Intervista ad Andrea Gentilini, Direttore della Cooperativa sociale Punto d’Approdo
Sarebbe bello poter smettere di scrivere della violenza femminile, invece è un tematica talmente attuale da non poterci permettere d’ignorala. Nel 2020 si registravano in Trentino 391 denunce e 84 provvedimenti di ammonimento: 475 casi in totale solamente in provincia di Trento. A tali dati, un’allarmante statistica aggiungeva che solo il 10-12% delle donne vittime denuncia i propri aggressori. Il 90% dei casi sono quindi storie non raccontate, nascoste agli sguardi indiscreti e quindi, per i più, inesistenti. A conoscere bene queste problematiche è la Cooperativa sociale “Punto d’Approdo”, che dal 1986 ospita donne in difficoltà.
Cosa offrono le vostre strutture e quante sono in totale?
Abbiamo due case di accoglienza a Rovereto: una per donne sole, chiamata “L’approdo”. La seconda invece è la casa “Fiordaliso”, dedicata a mamme e bambini. Da noi di solito si arriva “inviati” dai servizi sociali e si intraprende un percorso di aiuto e sostegno. Una fetta di queste persone, sono donne con un passato di violenza. La violenza fisica è solo una delle possibili esplicitazioni di quella di genere: ci sono anche quella economica, psicologica o lo ‘stalking’. I media segnalano tendenzialmente quegli episodi ritenuti più eclatanti, che alle volte tragicamente culminano nel femminicidio. Altrettanto dure, difficili e diffuse sono tuttavia anche le violenze psicologica o economica.
Oltre ai casi di violenza, quali sono i motivi che porterebbero una donna ad “approdare” in una delle vostre strutture?
Non possiamo trovare un target: ogni storia è a sé. Posso tuttavia fare alcuni esempi generici: potrebbe essere ed esempio sopraggiunto un momento di difficoltà psicologica dopo una separazione complicata o, ancora, un momento di depressione. Sarebbe più facile per me dire chi invece non accogliamo, come per esempio persone con problemi di tossicodipendenza, poiché vi sono strutture competenti a loro dedicate. Grazie all’aiuto di esperti come lo psicologo, si crea un vero e proprio progetto cucito ad hoc sulla persona, per sostenerla ed aiutarla. Non è possibile elaborare l’identikit della donna “tipo”: noi le definiamo “semplicemente” persone in difficoltà.
Chi stabilisce quando il percorso è concluso?

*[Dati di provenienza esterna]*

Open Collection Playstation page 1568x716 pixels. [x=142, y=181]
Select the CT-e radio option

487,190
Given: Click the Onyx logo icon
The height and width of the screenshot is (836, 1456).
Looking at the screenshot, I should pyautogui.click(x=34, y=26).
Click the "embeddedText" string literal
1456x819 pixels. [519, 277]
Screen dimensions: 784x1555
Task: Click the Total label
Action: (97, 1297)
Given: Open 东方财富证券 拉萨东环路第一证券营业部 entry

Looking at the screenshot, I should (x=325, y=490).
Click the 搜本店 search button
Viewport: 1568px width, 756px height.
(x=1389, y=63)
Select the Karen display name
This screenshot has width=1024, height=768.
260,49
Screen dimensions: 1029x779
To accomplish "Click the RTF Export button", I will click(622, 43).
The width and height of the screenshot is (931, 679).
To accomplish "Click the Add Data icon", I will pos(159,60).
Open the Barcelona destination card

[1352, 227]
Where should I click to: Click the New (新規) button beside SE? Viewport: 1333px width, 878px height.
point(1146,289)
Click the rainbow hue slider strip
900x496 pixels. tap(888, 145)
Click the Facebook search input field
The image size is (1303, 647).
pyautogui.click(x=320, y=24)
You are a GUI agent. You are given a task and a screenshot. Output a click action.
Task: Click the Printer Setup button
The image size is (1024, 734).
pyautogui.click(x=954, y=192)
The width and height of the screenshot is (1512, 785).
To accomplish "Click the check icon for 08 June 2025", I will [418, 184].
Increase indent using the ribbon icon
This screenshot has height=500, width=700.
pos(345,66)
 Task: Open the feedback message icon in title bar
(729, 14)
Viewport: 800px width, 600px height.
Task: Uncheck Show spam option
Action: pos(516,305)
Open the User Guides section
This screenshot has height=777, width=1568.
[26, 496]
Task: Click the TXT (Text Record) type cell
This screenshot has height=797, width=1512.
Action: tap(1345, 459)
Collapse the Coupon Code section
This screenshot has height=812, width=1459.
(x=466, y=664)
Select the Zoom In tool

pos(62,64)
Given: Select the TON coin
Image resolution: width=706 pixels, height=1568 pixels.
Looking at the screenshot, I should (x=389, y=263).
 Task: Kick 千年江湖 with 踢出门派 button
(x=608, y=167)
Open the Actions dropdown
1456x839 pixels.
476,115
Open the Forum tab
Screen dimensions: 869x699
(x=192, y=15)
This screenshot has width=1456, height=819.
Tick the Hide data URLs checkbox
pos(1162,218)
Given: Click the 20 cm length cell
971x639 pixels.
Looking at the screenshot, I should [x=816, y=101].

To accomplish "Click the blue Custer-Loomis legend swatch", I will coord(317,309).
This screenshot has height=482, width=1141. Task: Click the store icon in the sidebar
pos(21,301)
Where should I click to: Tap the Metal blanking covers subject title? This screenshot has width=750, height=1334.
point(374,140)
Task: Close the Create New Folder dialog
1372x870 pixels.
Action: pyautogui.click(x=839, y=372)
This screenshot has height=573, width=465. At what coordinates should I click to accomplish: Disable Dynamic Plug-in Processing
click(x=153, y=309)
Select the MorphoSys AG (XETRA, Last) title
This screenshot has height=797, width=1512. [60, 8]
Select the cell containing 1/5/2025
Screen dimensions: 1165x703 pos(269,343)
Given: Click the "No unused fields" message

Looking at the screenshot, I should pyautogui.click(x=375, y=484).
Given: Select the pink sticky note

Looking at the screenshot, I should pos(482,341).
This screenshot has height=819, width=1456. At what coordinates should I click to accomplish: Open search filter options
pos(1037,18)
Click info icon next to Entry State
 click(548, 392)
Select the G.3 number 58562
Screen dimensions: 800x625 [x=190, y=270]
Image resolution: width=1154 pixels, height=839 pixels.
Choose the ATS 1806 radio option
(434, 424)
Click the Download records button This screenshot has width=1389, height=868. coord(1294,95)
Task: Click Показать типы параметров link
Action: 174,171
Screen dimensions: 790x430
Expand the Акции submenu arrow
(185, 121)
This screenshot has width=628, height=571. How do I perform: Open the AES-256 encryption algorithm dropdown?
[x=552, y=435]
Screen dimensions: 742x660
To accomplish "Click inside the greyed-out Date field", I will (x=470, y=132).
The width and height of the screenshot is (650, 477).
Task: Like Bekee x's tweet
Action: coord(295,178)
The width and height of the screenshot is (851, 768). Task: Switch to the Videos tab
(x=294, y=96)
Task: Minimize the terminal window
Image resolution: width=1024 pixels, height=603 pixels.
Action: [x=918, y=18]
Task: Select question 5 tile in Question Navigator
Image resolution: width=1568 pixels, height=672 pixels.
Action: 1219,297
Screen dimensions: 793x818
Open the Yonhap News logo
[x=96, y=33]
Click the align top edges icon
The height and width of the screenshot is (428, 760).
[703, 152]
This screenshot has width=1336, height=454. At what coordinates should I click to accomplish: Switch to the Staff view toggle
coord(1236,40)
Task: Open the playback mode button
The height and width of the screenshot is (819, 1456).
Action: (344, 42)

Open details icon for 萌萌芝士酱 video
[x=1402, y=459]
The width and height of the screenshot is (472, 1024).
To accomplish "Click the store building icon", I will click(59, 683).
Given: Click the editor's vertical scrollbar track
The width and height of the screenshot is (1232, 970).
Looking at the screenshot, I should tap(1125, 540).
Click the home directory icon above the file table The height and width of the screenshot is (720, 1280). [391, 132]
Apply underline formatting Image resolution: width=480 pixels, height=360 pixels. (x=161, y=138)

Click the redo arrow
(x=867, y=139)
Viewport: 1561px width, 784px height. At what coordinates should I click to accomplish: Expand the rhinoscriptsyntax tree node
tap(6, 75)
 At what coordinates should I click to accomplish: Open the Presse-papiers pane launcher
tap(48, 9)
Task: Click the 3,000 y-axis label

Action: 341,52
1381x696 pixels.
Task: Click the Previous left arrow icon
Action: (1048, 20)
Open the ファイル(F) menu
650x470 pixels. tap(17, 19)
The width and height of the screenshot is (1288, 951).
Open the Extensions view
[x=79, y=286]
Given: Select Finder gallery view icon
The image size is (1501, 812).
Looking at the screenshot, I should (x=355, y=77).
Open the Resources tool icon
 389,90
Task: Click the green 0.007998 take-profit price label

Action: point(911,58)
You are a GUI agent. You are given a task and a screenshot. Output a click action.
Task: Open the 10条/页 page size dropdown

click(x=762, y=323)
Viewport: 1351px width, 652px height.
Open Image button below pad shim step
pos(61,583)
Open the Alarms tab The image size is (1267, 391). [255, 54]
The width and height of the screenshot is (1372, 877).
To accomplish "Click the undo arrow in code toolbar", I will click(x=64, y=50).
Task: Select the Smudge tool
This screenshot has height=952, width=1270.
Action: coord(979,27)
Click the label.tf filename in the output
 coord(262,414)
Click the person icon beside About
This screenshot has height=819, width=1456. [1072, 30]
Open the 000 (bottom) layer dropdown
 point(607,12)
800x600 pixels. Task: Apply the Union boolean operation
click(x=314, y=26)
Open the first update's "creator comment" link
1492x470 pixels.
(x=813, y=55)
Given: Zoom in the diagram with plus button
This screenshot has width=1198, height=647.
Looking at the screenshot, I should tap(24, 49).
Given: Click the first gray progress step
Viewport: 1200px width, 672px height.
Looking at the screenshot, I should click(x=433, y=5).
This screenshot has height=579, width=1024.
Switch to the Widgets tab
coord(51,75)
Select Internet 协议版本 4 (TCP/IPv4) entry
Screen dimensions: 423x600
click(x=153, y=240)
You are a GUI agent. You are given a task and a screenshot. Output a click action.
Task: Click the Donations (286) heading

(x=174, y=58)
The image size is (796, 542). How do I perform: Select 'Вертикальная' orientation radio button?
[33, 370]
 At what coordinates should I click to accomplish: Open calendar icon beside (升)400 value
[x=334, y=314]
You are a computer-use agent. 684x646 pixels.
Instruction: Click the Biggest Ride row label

Quello lo si decide assieme. Quando una ragazza arriva al “Punto d’Approdo” è un po’ come se stesse firmando un contratto: vogliamo che si affidi con serenità agli educatori e che espliciti la propria voglia di tornare a vivere. Il percorso da fare non ha meramente a che vedere con quanto gli esperti propongono ma anche e soprattutto con le risorse che quelle donne già hanno: tutti noi, anche nei momenti più bui delle nostre esistenze, possediamo degli strumenti che a volte scordiamo di avere. Sta a noi cercare di rivitalizzarli, nel tentativo di recuperare la fiducia in noi stessi.
Il termine contratto mi piace molto. Sottolinea l’impegno che è necessario mettere (e soprattutto promettersi) per riabbracciare la propria vita. Concluso il percorso, il vostro supporto continua anche poi?
È proprio così: un progetto individualizzato nel quale è però fondamentale che le ragazze facciano la loro parte. Le aiutiamo non soltanto da un punto di vista psicologico ma anche nell’ottica d’un futuro rientro nel mondo di tutti i giorni. Abbiamo un laboratorio sociale chiamato “Le Formichine”, per fornire (in alcuni casi) dei prerequisiti lavorativi. In altri casi invece partiamo dalla sistemazione del curriculum ed aiutiamo nella ricerca del lavoro inviando delle domande. Le accompagniamo quindi anche oltre la semplice accoglienza, verso l’autonomia di vita, fiduciosi che ce la possano fare.